Pricing Data at Work: Transparency Movement Makes Strides

June 11, 2015
The barbarians are at no longer at the gates. They are not at the door, either. They are inside the castle and will soon be making their demands to the King and his knights.

The barbarians are at no longer at the gates. They are not at the door, either. They are inside the castle and will soon be making their demands to the King and his knights.

A year-and-a-half ago, Uwe Reinhardt, Ph.D., one of the nation’s preeminent voices on healthcare economics, used that somewhat notable phrase as a metaphor when talking about the increasing demand for pricing data in healthcare from consumers and other stakeholders when I interviewed him. The barbarians are those who are seeking that data and the castle is the opaque hospital pricing system, housing the King and his knights (aka the hospitals). In other words, he said the time was coming where hospitals and healthcare providers would have to be fully transparent when it came to pricing data.

Fast-forward to this week when a Health Affairs study came out from researchers at Johns Hopkins Bloomberg School of Public Health and Washington and Lee University, in Lexington, Va. revealing the 50 hospitals with the highest charge-to-cost ratios in the U.S. in 2012. The study revealed that the top hospitals, primarily from two for-profit systems, are charging for services up to 12.6 percent times higher than the Medicare-allowable cost. Most hospitals charge in the 3 percent range. In other words, those high-priced hospitals are marking up the price on services more than 1,000 percent.

That flashy bit of news caught the mainstream media’s attention. Outlets like the Washington Post, NBC News, and The New York Times reported on the study. CNBC ran a segment on it.

It is just the latest snowflake in a snowballing movement that is seeing increased transparency through the release of healthcare pricing and payment data. As we know, this movement has been a long time coming, supported by numerous government and industry stakeholders. Earlier this month, the Centers for Medicare and Medicaid Services (CMS) released physician payment and utilization data at the Health Datapalooza conference in Washington D.C.

To my knowledge, this is the first high-profile study that highlights the pricing and payment data that has been released by CMS over the past five years. It’s an important step in the journey to a lower-cost healthcare system. Studies like this will lead to outrageous healthcare prices seeping into people's conscience. Once consumers demand change, change will come.

The Health Affairs study is for policymakers to recognize the absurdity of a for-hospital marking up a service more than 1,000 percent. Only two states have regulated the prices hospitals can charge and that needs to change. Yet, the only way for the policymakers to institute regulations that prevent hospitals from charging $15 for a Tylenol pill is if the people demand it to happen.

It won’t come easily, of course. We’ve already seen rebuttals from Community Health System (which represented a significant portion of those 50 hospitals) and the Federation of American Hospitals. Their argument was that they provide a lot of charity and uncompensated care.

Undoubtedly, that’s true and that response from them, as Reinhardt told me, is expected. Even the researchers at Washington and Lee and Johns Hopkins admitted their data was going to be limited by not including those discounts. Yet as Ge Bai, accounting professor at Washington and Lee and lead author of the study, said to NBC News, saying this ignores the underlying problem.

* Task instructions
Can you return, word for word, the part of the hospital pricing article above that begins at "The Health Affairs" and stops after "it to happen."?

* Dataset content
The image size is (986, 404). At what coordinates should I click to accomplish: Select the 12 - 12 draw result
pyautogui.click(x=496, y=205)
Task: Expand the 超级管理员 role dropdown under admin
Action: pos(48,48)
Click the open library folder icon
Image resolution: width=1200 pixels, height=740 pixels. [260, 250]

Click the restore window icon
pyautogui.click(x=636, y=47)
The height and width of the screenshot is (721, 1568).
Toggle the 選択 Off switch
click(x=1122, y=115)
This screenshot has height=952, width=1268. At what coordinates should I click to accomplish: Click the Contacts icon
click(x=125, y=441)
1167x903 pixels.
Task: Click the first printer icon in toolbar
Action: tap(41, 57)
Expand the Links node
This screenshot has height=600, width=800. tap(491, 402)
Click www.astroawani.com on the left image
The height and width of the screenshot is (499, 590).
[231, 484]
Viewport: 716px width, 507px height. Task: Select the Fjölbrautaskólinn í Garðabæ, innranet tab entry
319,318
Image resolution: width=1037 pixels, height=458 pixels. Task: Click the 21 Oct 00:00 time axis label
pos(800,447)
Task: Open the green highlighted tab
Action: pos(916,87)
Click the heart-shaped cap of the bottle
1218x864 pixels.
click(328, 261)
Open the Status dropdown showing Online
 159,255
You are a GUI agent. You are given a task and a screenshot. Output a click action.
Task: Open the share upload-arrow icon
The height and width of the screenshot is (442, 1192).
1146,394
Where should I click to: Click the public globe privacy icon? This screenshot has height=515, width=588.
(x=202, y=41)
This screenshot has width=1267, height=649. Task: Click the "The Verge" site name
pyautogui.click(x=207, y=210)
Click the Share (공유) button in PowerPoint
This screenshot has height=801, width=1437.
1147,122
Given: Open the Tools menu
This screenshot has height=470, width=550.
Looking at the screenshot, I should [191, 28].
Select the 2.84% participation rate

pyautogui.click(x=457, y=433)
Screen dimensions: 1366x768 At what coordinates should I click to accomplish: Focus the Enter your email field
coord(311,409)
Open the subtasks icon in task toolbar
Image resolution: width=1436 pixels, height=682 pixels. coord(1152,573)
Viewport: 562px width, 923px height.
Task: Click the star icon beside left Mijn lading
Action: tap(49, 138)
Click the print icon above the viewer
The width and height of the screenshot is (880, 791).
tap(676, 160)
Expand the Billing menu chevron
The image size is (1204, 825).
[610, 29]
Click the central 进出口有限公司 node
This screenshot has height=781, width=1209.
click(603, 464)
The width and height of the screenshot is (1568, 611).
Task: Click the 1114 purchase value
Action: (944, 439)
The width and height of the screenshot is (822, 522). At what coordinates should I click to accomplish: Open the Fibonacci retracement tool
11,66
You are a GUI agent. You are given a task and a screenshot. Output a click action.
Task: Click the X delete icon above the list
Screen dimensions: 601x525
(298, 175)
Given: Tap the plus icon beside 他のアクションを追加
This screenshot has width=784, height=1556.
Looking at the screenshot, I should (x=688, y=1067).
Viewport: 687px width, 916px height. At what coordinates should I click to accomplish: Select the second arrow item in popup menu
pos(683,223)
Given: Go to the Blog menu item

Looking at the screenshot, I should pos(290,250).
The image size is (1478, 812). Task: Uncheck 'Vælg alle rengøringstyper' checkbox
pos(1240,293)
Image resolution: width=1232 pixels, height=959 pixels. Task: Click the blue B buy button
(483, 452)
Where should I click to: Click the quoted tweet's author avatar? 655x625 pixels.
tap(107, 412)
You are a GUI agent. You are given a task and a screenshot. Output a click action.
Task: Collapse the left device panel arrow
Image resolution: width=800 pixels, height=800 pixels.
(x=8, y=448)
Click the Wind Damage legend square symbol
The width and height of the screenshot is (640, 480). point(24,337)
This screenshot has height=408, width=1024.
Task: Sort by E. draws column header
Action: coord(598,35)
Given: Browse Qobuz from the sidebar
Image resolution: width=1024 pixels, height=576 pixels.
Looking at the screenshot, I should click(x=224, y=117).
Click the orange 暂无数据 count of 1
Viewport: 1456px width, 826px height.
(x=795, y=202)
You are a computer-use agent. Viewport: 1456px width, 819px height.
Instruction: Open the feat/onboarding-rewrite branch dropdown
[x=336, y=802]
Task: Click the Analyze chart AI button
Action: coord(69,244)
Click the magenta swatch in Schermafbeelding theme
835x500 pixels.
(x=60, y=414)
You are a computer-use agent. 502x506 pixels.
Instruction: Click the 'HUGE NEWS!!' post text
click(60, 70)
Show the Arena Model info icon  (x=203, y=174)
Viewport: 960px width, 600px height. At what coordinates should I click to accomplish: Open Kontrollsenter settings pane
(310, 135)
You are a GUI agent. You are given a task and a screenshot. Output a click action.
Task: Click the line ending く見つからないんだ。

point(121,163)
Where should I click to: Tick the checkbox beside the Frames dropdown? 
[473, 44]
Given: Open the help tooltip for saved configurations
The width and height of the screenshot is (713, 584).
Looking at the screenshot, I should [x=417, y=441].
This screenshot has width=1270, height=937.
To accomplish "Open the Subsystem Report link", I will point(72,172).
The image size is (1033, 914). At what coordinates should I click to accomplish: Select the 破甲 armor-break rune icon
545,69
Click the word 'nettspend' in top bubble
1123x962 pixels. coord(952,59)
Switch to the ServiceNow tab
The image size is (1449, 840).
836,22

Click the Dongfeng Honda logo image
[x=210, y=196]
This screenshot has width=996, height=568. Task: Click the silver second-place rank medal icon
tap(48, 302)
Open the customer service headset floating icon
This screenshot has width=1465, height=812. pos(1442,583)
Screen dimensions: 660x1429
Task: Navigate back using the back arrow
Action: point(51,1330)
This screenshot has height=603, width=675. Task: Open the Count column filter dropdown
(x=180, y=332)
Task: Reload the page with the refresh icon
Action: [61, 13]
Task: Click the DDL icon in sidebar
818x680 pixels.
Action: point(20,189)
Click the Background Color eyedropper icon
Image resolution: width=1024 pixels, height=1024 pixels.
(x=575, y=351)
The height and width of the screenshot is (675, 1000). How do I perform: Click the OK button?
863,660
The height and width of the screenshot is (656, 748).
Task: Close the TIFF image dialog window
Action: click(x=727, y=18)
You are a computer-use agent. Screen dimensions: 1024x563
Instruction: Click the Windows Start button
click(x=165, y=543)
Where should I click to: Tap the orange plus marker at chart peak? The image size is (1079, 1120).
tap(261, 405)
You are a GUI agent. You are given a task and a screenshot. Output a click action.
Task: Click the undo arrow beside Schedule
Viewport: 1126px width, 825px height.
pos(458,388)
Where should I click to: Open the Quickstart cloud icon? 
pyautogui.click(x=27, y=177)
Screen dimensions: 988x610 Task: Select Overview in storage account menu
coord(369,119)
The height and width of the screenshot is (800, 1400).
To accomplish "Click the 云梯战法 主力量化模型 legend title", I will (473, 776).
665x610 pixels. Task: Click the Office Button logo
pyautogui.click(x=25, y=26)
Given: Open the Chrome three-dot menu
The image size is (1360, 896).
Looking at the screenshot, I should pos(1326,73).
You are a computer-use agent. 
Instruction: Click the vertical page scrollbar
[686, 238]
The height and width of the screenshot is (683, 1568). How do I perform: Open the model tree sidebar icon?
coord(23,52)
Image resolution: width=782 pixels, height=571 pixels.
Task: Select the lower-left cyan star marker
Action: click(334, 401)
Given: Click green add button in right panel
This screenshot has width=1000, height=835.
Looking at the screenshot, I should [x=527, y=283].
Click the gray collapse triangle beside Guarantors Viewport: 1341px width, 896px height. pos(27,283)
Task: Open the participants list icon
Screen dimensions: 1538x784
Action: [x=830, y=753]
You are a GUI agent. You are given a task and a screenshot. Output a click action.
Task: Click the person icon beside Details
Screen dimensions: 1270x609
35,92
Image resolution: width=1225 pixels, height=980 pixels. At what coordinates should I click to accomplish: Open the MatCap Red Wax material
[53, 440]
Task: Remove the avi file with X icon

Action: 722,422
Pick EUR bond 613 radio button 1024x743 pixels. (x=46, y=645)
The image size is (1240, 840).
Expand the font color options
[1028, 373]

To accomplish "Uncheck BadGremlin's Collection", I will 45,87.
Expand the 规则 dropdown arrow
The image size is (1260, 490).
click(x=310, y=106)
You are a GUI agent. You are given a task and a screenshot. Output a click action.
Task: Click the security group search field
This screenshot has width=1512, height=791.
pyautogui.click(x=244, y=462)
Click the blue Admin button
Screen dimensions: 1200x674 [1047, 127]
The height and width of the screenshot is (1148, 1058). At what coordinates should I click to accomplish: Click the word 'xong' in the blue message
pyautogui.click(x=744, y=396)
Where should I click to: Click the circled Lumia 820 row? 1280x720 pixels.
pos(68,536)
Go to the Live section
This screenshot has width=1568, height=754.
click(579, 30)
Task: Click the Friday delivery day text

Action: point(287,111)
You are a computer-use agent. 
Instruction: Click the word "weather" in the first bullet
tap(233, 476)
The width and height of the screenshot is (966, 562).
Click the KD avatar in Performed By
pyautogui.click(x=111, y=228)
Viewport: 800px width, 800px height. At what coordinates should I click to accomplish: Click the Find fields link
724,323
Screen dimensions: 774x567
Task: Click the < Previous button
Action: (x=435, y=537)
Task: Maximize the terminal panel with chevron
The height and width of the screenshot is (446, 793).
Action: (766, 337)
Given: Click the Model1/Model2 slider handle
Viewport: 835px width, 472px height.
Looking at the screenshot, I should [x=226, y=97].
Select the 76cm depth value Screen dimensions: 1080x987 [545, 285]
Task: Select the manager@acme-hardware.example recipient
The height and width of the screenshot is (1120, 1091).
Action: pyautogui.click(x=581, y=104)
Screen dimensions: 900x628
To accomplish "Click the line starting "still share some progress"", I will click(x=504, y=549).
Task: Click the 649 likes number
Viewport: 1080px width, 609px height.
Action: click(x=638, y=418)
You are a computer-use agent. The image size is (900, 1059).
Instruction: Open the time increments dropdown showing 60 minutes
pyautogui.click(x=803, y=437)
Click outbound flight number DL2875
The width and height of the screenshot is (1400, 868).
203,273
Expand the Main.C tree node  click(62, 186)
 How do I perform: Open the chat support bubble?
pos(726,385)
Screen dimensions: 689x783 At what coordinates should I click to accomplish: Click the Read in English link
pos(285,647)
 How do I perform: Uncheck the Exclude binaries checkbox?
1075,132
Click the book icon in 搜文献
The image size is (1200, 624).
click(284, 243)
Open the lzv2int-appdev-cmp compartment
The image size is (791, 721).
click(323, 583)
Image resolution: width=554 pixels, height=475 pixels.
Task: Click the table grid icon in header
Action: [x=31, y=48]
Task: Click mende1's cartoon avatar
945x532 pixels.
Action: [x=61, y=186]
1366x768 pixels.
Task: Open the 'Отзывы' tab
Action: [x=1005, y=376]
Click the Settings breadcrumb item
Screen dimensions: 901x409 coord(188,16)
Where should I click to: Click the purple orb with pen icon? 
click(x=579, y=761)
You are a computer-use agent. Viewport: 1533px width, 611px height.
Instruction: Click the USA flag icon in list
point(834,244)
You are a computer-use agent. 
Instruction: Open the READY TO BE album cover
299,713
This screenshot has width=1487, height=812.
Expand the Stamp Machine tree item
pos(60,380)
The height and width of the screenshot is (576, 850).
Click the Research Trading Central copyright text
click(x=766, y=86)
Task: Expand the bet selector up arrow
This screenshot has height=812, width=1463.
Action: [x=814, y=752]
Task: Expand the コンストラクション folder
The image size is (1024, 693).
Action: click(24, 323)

* Answer space
The Health Affairs study is for policymakers to recognize the absurdity of a for-hospital marking up a service more than 1,000 percent. Only two states have regulated the prices hospitals can charge and that needs to change. Yet, the only way for the policymakers to institute regulations that prevent hospitals from charging $15 for a Tylenol pill is if the people demand it to happen.